TrinoCatalog CRD with discovery ConfigMaps from same namespace
Here all references to discovery ConfigMaps such as HDFS or Hive only are a string that contains the name of the ConfigMap. The ConfigMap must reside in the same namespace as the TrinoCatalog object
---
# Pseudo code!
TrinoCatalog
metadata:
name: trino-catalog
namespace: default
spec:
hive:
metastore: # mandatory
configMap: my-hive-metastore
s3: # S3ConnectionDef, optional
inline:
host: minio
# OR
reference: my-minio-connection
hdfs: # optional
configMap: my-hdfs # will provide hdfs-site.xml
impersonation: true # optional, defaults to false
# there is no kerberos or wireEncryption attribute, as the information about kerberos comes from the discovery configmap
# OR
iceberg: {} # Attributes need to be defined later on when we support iceberg
# OR
postgresql: {} # Attributes need to be defined later on when we support postgresql
# OR [...]
Looking at the example of hdfs the hdfs discovery ConfigMap will be created by the hdfs-operator.
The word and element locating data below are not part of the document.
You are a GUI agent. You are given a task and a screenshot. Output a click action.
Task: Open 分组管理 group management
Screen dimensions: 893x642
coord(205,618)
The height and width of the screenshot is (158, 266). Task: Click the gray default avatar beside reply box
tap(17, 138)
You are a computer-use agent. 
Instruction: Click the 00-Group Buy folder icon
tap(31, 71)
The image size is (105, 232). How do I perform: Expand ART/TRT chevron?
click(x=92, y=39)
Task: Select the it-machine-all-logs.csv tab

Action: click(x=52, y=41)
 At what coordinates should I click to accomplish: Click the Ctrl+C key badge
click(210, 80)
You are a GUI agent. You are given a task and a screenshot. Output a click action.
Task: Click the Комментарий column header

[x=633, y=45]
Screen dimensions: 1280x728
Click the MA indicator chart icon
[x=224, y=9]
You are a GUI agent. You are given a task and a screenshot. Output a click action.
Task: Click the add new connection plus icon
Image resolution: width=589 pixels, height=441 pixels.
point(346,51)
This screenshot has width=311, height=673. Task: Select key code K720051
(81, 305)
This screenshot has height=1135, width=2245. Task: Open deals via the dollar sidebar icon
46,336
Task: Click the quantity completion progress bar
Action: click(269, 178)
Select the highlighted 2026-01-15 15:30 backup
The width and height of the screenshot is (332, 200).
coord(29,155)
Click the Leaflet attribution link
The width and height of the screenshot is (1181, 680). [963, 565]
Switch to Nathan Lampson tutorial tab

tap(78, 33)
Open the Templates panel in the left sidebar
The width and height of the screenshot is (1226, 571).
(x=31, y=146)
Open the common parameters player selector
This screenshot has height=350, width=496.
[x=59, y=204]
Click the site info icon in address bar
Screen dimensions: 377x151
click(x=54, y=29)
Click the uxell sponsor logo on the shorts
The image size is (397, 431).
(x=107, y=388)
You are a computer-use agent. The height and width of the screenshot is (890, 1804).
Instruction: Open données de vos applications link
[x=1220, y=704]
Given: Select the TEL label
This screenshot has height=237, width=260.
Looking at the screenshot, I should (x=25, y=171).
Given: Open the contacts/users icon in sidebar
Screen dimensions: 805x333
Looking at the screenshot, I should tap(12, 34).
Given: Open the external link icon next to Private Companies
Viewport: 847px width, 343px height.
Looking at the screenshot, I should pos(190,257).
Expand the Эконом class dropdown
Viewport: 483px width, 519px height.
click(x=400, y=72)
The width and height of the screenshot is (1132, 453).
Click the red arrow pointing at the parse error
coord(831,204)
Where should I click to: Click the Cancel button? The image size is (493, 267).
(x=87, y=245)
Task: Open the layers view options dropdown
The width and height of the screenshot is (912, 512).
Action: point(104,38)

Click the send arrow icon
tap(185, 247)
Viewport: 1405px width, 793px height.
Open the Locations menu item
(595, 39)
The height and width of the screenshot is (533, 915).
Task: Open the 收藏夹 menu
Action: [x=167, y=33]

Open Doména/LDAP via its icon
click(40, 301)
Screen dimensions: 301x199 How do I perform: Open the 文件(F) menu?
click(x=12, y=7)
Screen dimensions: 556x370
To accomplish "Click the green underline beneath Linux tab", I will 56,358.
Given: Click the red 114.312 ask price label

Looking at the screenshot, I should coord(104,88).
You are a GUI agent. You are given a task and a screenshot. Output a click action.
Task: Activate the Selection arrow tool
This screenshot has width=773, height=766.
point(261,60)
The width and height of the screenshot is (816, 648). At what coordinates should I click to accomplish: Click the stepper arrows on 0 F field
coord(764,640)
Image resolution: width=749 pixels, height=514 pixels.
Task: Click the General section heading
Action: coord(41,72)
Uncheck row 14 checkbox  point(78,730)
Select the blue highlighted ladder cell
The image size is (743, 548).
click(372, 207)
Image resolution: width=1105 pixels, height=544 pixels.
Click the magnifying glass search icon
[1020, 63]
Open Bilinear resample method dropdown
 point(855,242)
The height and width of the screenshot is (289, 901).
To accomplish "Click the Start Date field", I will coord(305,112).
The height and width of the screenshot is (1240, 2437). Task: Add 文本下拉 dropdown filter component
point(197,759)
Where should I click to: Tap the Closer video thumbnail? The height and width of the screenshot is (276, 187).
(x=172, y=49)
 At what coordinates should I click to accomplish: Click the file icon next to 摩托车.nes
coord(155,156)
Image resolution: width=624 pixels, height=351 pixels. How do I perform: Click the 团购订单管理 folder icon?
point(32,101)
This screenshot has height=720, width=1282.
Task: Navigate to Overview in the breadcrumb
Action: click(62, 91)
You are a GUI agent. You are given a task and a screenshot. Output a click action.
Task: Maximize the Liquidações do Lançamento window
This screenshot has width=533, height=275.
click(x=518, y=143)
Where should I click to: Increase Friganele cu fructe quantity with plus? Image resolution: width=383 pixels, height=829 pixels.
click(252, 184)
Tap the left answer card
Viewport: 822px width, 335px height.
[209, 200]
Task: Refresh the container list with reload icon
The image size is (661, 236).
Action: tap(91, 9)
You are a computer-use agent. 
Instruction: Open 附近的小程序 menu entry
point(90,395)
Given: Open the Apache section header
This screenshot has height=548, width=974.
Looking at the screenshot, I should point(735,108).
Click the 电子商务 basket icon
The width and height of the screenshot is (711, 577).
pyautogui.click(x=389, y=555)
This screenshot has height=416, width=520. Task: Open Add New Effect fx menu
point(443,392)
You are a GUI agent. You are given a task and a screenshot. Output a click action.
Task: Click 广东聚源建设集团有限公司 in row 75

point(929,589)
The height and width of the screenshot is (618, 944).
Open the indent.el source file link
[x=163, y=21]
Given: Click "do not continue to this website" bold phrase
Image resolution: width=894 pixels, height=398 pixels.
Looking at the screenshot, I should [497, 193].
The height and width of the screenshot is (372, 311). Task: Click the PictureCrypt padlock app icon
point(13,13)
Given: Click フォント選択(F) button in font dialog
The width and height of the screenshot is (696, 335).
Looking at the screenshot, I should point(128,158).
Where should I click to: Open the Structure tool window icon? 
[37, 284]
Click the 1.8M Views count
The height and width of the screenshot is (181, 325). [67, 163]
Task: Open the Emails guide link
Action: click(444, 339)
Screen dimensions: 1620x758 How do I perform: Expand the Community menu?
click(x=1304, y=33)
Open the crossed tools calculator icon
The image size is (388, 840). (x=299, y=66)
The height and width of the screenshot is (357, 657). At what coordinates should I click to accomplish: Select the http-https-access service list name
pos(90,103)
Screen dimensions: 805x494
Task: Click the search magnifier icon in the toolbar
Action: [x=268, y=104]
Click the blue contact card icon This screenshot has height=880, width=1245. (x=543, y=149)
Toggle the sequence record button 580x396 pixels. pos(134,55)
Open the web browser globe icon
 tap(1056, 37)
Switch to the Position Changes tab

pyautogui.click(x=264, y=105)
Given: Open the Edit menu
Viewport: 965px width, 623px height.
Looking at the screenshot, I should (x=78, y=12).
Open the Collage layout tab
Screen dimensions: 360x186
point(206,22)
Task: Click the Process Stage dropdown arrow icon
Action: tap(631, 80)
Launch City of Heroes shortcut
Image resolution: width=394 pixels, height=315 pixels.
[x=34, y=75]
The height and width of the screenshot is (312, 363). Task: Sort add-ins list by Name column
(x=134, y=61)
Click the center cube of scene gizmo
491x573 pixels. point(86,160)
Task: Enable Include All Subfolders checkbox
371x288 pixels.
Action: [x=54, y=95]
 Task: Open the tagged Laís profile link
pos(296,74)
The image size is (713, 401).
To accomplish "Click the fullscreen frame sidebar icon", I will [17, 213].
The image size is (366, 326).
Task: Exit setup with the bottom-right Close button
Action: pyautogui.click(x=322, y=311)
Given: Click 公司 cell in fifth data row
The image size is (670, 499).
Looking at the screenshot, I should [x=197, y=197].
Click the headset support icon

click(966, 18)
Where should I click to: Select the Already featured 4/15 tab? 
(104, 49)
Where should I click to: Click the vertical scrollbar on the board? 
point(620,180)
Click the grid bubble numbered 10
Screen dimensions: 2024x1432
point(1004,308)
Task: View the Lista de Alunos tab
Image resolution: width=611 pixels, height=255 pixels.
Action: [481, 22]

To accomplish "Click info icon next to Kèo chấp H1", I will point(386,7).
That can be the case because we are running in the same namespace as hdfs or we place a HdfsDirectory object into the Trino namespace. The hdfs-operator then detects the HdfsDirectory object and places a discovery ConfigMap into the Trino namespace. (This is similar to the way ZooKeeper’s ZNodes currently work)
-
Good, because it’s simple and we don’t have to worry about cross-namespace access
-
Bad, because it prohibits the usage of an HDFS in a different namespace than the TrinoCatalog namespace. This can be solved by letting the hdfs-operator put the same discovery configmap into multiple namespaces (including the one with the TrinoCatalog)
TrinoCatalog CRD with discovery ConfigMaps from potentially other namespaces
Here all references to discovery ConfigMaps such as HDFS or Hive are a tuple of the name and the namespace of the ConfigMap. The namespace is optional, if not provided the same namespace from the TrinoCatalog will be used. The ConfigMap can reside in a different namespace as the TrinoCatalog object
---
# Pseudo code!
TrinoCatalog
metadata:
name: trino-catalog
namespace: default
spec:
hive:
metastore: # mandatory
configMap:
name: my-hive-metastore
namespace: default # optional
s3: # S3ConnectionDef, optional
inline:
host: minio
# OR
reference:
name: my-minio-connection
namespace: default # optional
hdfs: # optional
configMap: # will provide hdfs-site.xml
name: my-hdfs
namespace: default # optional
impersonation: true # optional, defaults to false
# there is no kerberos or wireEncryption attribute, as the information about kerberos comes from the discovery configmap
# OR
iceberg: {} # Attributes need to be defined later on when we support iceberg
# OR
postgresql: {} # Attributes need to be defined later on when we support postgresql
# OR [...]
-
Good, because it allows easy cross-namespace access
-
Bad, because it’s more complicated
-
Bad, because we can’t simply mount the ConfigMap (e.g. with hdfs-site.xml) but instead somehow need to "transfer" it between different namespaces and watch the original ConfigMap.